((

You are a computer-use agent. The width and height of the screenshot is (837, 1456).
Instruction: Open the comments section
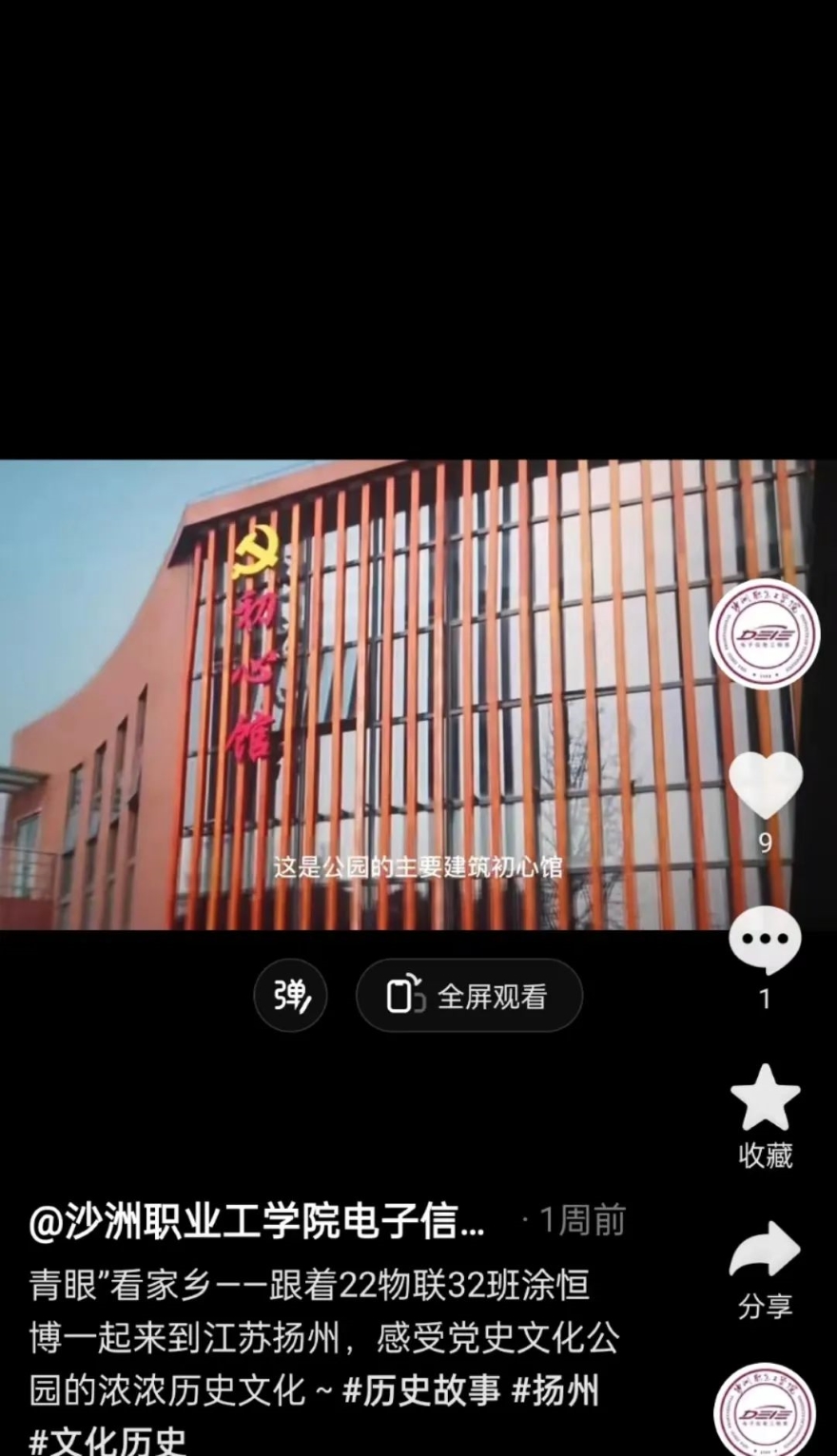[766, 939]
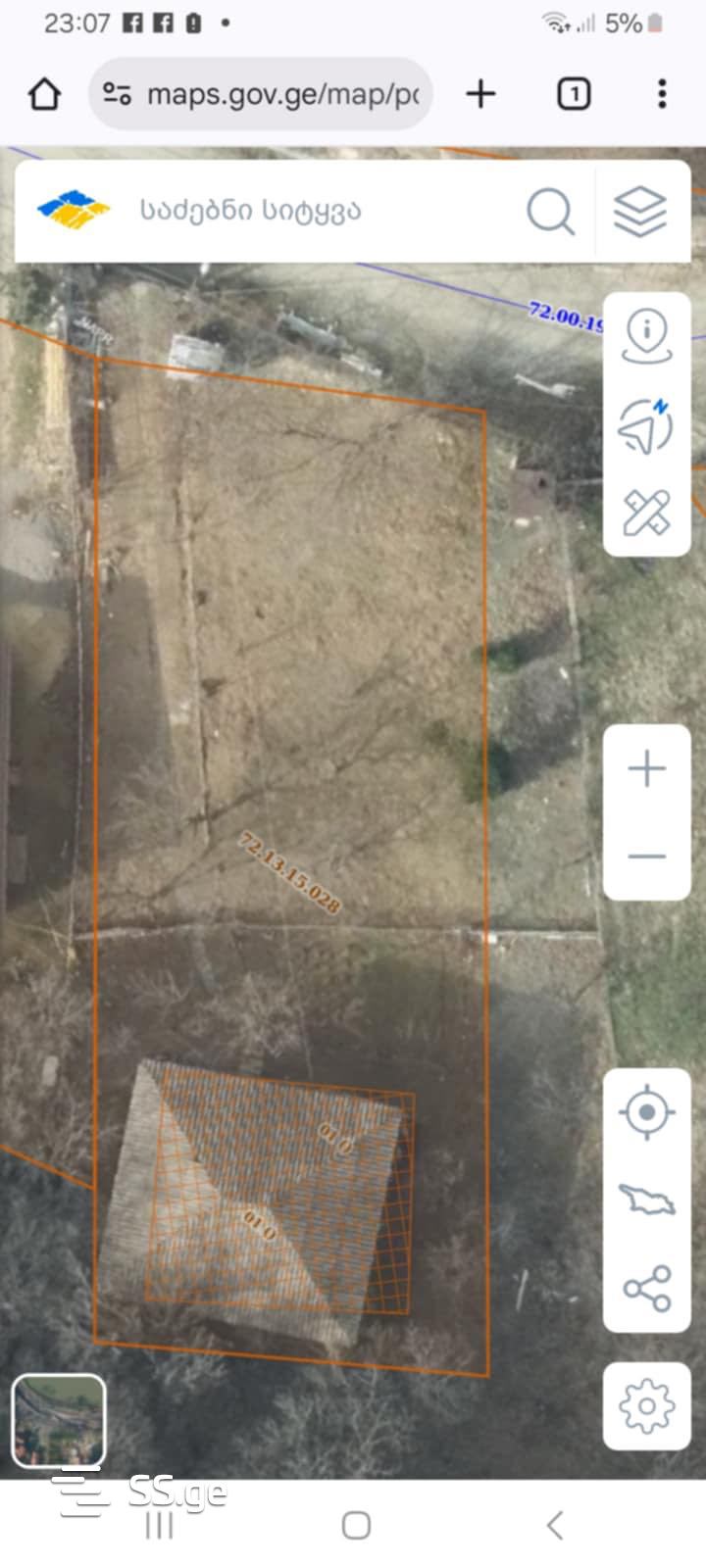The height and width of the screenshot is (1568, 706).
Task: Tap the browser home button
Action: pos(44,95)
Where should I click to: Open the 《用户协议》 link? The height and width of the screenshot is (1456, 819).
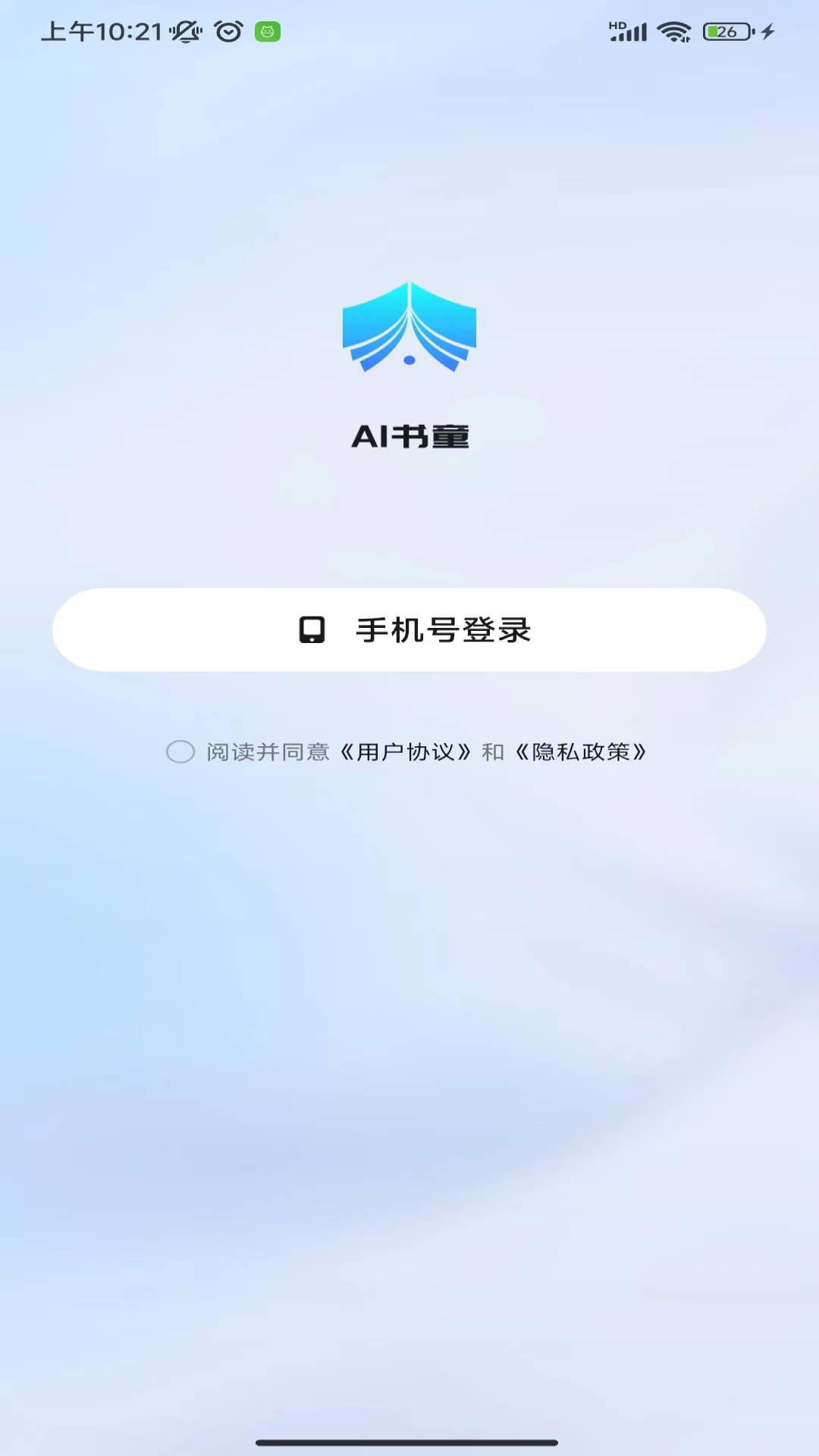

))

Task objective:
Reproduce every line of text in the material above word for word, leaving out the pictures.

Solution for this exercise:
You are a computer-use agent. The width and height of the screenshot is (837, 1456).
Instruction: Open the comments section
[766, 939]
The height and width of the screenshot is (1568, 706).
Task: Tap the browser home button
Action: pos(44,95)
Where should I click to: Open the 《用户协议》 link? The height and width of the screenshot is (1456, 819).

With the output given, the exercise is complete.